In Berkshire's 2013 annual shareholder letter, Buffett laid this strategy bare by noting that a mix of 10% cash in short-term government bonds and 90% in a low-cost S&P 500 index fund would likely deliver superior returns compared to most professional money managers who charge high fees. And Buffett has indeed followed his own advice in the construction of his holding company's stock portfolio. Here is a brief look at one brilliant Berkshire holding that most investors should buy without hesitation.
Be like Buffett: Buy this low-cost ETF
Buffett is a big fan of Vanguard exchange-traded funds (ETFs), and for good reason. Berkshire presently holds a relatively small position (roughly $17 million at last count) in the Vanguard 500 Index Fund (VOO 0.77%), but he has often recommended it to lay investors as a way to gain broad exposure to 500 of the largest companies in the U.S. at a rock-bottom expense ratio. Moreover, the Vanguard 500 Index Fund, also known as VOO for short, sports an expense ratio of only 0.03%, which is a whopping 96% lower than similar types of funds that track this benchmark U.S. stock index.
How does VOO get away with charging such low fees? The secret harkens back to the vision of Vanguard's founder, Jack Bogle. Bogle set up Vanguard so that the company is owned by its funds, which, in turn, are owned by shareholders. This means that Vanguard has no external investors who demand profits, so it can charge exceptionally low fees for its ETFs. This low-fee structure has enabled VOO -- as well as several other Vanguard ETFs -- to consistently deliver top-notch returns for shareholders over the long term.
How has the VOO performed historically? Given that it is an index fund that tracks the performance of the S&P 500, VOO has closely followed the performance of this major U.S. benchmark since its inception. But that hasn't been a bad thing at all for shareholders. Over the past 10 years, VOO has generated a total return of nearly 200%. That's wild in some respects. After all, the fund doesn't engage in actively trading stocks, employing overly complicated leverage schemes, or trying to pick the next big thing. It simply mimics the performance of the S&P 500.
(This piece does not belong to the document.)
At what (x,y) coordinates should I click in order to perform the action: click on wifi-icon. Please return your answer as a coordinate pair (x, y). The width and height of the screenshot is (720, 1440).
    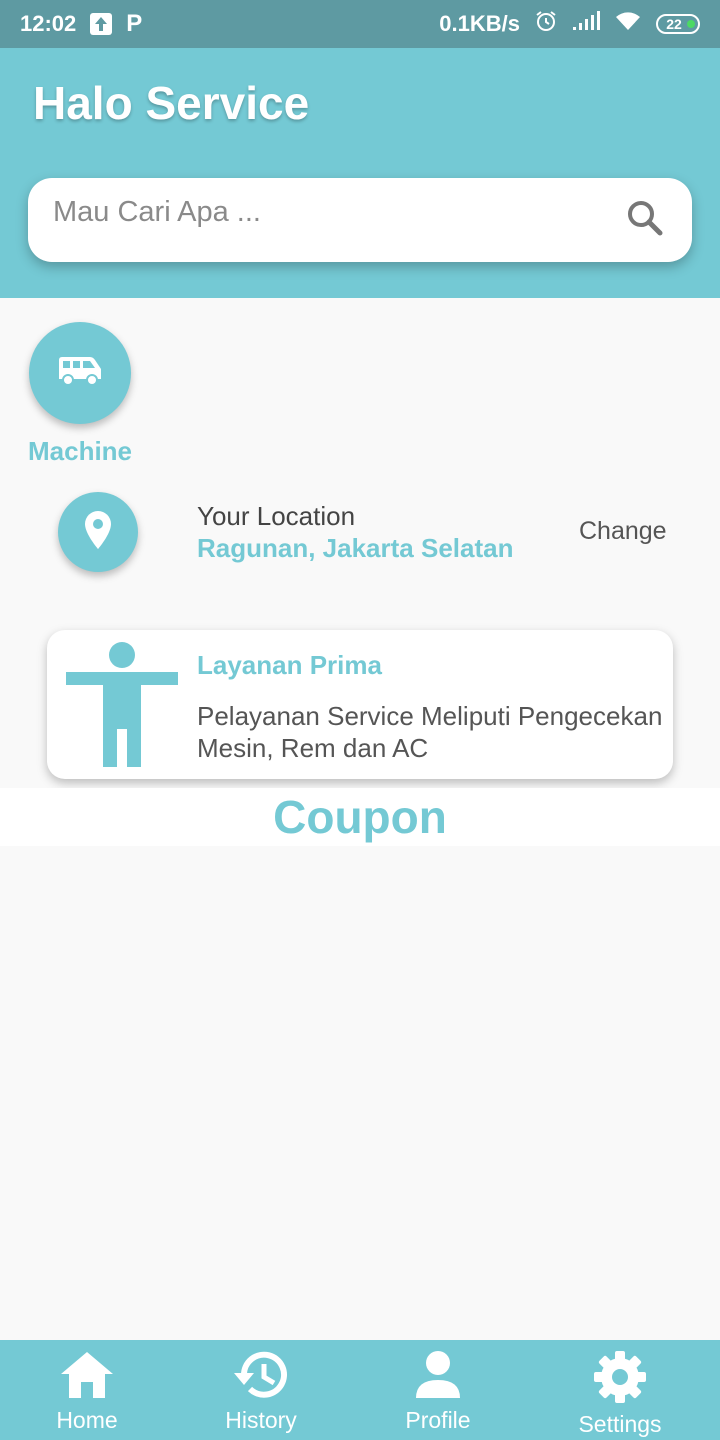
    Looking at the image, I should click on (628, 24).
Perhaps best of all, VOO doesn't require investors to constantly scan headlines or worry about geopolitical events before buying shares. It is designed to be a low-stress investing vehicle that requires little more than consistent contributions from shareholders over a long period of time.
Key takeaway
In all, this Buffett pick arguably deserves to be a top holding in most people's portfolios due to its low-cost nature, exceptional historical performance, and its ability to provide diversification across a wide range of large-cap U.S. companies.